My Extremely Scientific Theory Why I’m a Money Genius and My Little Bro Is Not
by Sarah Sluis

Over the years, I’ve accumulated a long list of friends with younger siblings who loved to spend their parents’ money. The families are middle class, but these younger siblings are all the kind of profligate kids who charm their parents into buying them the best clothes, the most expensive lessons, the latest upgrades in gear for their activities. They’re the ones who see their parents as cash machines, constantly hitting them up for a few bills from their wallet.
Meanwhile, the older sibling lives a less-flashy existence than the younger upstart. We watch our money. Our parents coax us into buying things, if only to balance things out. As an older sibling myself, I have my own idea about how kids can end up with such different values about money. It’s about the trajectory of our middle-class parents’ income.
My brother and I were born four years apart. When I was in second grade, my family lived in a cozy bungalow in the city, shared one car, and browsed the corner “Nearly New” store for bargains. When my brother was in second grade, we lived in a cookie-cutter colonial in a friendly suburb where people flashed clothes from the expensive shops at the mall. My parents’ careers had been established, salaries had increased, and my brother grew up in a whole different income bracket.
And it made us different. My brother acknowledges that he remembers little of those early days in the bungalow. It’s only recently has he even realized that there were periods when financial strain was present in our family. He never experienced our family being suddenly flush with money, or could picture them ever earning less.
In that early stage in the bungalow, I remember asking for something — a pair of roller skates — and being told no, because there wasn’t enough. I remember learning that there may have been enough for one toy, but not three. For one toy, but not every time. I developed a sense that my self-control, my saying no, helped out my family. To this day, I get a firmer satisfaction out of saying no or of brokering a deal, than spending with abandon.
My younger brother didn’t grow up with those constraints. For a whole cohort of ’80s kids — of a certain class, for sure — we started out in one place, and then our parents were promoted and financial situations improved. If the mom stayed at home for awhile (and in the ’80s it was still almost always the mom), she went back to work sometime after the youngest was in school, adding an extra income to the family.

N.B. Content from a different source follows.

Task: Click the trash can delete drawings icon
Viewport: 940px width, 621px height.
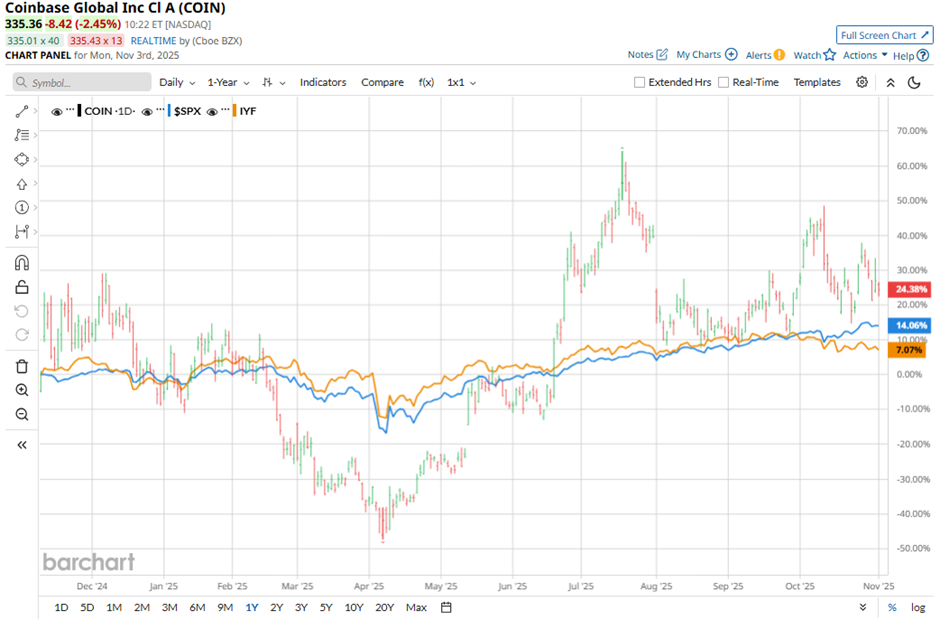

Even after knowing my parents were better off, I worried that asking for money before going out with my friends, or demanding the clothes everyone else wore in school, would make a dent in their finances. My brother saw “no” as an obstacle. Our parents were simply gatekeepers of their untold riches. His only worry was getting them to say “Open Sesame.”
I saw “no” as legitimate, but he saw them as arbitrary. They have tons of money, he used to tell me when I called out his behavior. He’s still far more optimistic about their finances than anyone else in the family — including my parents. He’s also still financially dependent on them, though now it’s reluctantly. It took him some time to figure it out, he says, but now he’s finally eager to avoid having to ask for money.
Whenever I hear the refrain — usually from the college-educated, upwardly mobile types — that they want to be financially established before they want to have a family, I want to cry out that growing up with the bare minimum of “established” is what made me so financially responsible today! Every family will have a different version of “enough” and “not enough,” but I am grateful to have been there when my parents were just starting out, making do and planning for a better future — it’s made my own “starting out” time much easier.
Sarah Sluis lives on the Lower East Side and writes, often about movies. She is excellent at saving pennies.